Task to carry out »
Locate each line in the records containing "will". Copy it.

Extracted data »
......
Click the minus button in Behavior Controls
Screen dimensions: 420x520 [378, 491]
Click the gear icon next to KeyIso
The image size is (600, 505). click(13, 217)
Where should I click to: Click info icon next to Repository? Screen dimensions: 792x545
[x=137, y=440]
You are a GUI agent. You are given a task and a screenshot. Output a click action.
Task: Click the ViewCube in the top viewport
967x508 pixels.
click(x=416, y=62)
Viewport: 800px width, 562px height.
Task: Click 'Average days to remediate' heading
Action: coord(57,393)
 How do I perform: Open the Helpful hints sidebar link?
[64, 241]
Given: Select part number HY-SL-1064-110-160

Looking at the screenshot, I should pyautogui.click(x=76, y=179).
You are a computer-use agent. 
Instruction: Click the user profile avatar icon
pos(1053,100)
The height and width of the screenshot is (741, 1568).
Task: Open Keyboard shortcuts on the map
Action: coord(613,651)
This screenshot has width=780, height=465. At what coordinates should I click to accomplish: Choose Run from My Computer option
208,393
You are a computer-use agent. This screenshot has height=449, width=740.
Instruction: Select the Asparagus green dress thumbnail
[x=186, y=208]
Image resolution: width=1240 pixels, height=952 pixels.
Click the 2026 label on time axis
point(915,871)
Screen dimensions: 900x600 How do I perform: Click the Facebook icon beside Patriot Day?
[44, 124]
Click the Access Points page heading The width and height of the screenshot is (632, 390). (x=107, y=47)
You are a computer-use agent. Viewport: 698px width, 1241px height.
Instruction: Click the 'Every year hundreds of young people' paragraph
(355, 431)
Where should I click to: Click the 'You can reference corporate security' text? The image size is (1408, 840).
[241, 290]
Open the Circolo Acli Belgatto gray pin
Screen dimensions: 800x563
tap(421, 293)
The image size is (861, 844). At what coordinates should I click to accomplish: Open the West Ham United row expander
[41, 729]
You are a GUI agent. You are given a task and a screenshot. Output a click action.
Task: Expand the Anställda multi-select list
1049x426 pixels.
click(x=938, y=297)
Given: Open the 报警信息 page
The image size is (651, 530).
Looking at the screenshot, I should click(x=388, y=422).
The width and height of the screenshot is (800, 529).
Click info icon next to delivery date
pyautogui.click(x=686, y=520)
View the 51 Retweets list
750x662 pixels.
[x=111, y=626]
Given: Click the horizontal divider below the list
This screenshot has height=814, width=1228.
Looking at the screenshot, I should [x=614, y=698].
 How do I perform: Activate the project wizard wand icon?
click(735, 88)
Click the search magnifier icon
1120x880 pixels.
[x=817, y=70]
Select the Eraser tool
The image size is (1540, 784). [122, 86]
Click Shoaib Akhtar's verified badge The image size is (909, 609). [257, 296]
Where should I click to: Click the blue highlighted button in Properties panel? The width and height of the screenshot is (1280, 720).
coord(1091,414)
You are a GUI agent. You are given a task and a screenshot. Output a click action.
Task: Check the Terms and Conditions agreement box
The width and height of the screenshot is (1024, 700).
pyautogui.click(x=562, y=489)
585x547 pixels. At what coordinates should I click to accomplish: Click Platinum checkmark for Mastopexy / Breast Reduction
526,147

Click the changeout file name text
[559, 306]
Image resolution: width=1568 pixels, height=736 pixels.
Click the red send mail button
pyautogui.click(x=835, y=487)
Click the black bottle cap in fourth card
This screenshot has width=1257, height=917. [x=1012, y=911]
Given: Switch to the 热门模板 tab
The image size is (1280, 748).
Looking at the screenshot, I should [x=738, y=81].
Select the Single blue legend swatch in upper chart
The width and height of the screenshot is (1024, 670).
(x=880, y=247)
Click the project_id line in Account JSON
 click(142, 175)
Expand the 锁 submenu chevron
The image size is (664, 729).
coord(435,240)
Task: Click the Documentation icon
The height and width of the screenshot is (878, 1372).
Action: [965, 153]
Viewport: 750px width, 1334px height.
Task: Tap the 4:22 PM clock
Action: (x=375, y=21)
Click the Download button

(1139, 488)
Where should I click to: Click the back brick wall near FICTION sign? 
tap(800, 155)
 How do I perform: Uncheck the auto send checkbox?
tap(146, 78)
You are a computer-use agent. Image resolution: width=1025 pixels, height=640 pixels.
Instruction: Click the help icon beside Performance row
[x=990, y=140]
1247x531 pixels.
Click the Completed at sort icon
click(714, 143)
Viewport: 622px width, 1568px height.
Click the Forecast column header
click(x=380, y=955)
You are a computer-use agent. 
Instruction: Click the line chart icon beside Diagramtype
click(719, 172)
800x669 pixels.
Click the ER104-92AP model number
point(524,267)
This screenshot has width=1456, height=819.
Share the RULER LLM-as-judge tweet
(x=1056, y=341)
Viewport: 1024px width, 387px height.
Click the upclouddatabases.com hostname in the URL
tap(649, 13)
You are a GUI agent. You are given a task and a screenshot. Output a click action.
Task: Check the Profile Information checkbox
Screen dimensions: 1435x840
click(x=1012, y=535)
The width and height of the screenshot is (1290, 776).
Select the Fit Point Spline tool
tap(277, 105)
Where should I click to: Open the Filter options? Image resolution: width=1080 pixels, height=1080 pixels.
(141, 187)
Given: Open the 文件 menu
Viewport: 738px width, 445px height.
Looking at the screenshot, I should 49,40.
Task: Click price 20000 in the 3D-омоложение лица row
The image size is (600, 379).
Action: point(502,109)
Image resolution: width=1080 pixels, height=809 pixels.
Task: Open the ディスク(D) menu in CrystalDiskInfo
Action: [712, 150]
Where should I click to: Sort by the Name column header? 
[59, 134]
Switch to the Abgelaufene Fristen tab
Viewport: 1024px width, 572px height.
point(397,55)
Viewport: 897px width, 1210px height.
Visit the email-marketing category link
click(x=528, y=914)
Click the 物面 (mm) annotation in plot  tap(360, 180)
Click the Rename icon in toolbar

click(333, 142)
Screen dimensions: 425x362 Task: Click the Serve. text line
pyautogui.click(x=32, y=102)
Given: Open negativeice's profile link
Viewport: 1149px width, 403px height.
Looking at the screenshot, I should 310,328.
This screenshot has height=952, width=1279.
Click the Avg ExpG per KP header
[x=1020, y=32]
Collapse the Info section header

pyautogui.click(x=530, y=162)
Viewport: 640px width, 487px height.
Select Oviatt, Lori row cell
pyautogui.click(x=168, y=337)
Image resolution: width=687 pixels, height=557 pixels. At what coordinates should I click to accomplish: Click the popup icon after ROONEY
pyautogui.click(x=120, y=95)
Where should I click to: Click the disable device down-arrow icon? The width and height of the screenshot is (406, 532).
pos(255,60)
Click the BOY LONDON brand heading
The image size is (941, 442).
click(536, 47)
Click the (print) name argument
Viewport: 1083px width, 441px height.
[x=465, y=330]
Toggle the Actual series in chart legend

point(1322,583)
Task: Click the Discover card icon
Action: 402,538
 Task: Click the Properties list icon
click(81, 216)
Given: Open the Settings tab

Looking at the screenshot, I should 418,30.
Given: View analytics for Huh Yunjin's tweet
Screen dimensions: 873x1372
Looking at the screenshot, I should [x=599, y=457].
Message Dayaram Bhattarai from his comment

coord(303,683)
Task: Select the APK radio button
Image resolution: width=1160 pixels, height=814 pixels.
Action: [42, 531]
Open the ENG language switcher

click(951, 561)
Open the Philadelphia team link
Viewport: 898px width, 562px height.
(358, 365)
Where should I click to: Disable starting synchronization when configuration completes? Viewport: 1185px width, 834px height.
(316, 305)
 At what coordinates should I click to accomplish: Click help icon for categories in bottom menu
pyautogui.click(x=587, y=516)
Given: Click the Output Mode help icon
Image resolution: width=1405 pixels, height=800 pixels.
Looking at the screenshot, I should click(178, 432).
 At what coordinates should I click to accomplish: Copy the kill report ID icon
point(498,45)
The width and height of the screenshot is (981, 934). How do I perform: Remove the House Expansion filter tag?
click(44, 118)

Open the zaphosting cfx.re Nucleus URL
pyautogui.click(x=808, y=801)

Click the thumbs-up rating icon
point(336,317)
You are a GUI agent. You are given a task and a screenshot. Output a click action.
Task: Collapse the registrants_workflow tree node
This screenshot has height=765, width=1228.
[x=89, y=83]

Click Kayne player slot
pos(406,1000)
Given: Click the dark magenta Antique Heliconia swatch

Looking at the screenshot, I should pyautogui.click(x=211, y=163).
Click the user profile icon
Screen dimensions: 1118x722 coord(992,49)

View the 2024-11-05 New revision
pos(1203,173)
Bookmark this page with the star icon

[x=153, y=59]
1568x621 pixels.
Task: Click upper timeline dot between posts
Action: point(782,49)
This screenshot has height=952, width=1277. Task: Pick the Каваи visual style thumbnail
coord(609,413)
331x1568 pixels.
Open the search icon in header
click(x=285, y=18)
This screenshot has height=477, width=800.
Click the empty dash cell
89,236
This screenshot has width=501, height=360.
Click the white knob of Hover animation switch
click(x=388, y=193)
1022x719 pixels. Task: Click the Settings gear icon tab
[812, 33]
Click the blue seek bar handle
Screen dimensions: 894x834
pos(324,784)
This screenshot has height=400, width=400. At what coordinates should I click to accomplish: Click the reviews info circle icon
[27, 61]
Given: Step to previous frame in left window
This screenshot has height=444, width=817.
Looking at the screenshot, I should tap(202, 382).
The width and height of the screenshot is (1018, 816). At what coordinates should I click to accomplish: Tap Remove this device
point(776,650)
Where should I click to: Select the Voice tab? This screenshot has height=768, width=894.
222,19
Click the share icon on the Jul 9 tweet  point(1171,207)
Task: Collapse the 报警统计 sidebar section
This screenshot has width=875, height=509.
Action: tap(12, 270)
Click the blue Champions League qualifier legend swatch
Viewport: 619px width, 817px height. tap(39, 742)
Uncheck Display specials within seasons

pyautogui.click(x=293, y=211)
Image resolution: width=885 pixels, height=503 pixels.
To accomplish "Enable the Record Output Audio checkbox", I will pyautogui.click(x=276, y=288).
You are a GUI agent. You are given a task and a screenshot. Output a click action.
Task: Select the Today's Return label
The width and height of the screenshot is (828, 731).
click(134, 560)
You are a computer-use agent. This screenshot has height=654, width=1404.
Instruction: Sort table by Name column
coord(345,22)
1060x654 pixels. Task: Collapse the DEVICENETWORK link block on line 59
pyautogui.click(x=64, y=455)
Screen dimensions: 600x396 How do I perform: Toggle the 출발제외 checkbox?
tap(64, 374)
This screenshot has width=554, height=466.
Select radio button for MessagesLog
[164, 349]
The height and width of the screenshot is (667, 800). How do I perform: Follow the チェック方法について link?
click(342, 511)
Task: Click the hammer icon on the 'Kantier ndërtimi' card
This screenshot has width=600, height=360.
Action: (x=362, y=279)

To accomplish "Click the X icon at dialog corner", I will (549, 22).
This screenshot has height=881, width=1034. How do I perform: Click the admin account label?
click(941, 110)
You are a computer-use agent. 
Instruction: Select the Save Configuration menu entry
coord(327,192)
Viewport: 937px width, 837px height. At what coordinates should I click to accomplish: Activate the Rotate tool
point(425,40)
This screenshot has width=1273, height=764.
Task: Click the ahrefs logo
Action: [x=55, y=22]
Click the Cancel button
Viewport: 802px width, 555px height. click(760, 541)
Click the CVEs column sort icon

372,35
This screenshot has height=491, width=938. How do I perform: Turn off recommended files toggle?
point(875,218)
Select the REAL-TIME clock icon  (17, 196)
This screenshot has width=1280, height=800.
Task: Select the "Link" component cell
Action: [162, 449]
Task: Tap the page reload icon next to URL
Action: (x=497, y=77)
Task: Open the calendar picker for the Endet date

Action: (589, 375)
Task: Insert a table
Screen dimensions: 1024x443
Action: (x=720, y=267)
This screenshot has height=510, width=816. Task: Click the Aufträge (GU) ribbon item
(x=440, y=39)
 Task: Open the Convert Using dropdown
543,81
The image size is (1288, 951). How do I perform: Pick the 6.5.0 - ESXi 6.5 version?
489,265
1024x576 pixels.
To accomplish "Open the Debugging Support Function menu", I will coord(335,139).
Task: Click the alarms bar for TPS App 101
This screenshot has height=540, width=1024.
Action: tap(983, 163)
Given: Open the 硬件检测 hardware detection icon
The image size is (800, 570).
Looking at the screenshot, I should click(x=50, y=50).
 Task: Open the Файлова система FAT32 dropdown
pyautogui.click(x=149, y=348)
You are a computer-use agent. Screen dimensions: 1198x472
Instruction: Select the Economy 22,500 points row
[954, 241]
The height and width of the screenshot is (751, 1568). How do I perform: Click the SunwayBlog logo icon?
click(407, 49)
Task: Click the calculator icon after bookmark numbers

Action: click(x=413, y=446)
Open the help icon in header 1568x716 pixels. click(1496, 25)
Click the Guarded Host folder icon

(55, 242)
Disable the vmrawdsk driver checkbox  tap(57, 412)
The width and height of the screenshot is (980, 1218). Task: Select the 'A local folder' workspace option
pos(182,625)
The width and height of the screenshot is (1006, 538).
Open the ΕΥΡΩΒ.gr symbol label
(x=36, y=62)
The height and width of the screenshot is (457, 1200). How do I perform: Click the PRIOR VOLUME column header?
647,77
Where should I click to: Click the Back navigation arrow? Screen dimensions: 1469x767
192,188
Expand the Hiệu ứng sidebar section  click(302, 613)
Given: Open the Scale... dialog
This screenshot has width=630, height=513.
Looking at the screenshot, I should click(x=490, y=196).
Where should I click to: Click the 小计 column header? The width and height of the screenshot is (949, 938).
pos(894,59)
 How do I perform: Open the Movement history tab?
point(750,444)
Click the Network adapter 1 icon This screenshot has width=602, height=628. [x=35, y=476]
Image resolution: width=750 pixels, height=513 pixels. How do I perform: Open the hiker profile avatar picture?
......
Response area »
To accomplish "Enable the Record Output Audio checkbox", I will pyautogui.click(x=276, y=288).
To accomplish "Click the X icon at dialog corner", I will (549, 22).
To accomplish "Open the Debugging Support Function menu", I will coord(335,139).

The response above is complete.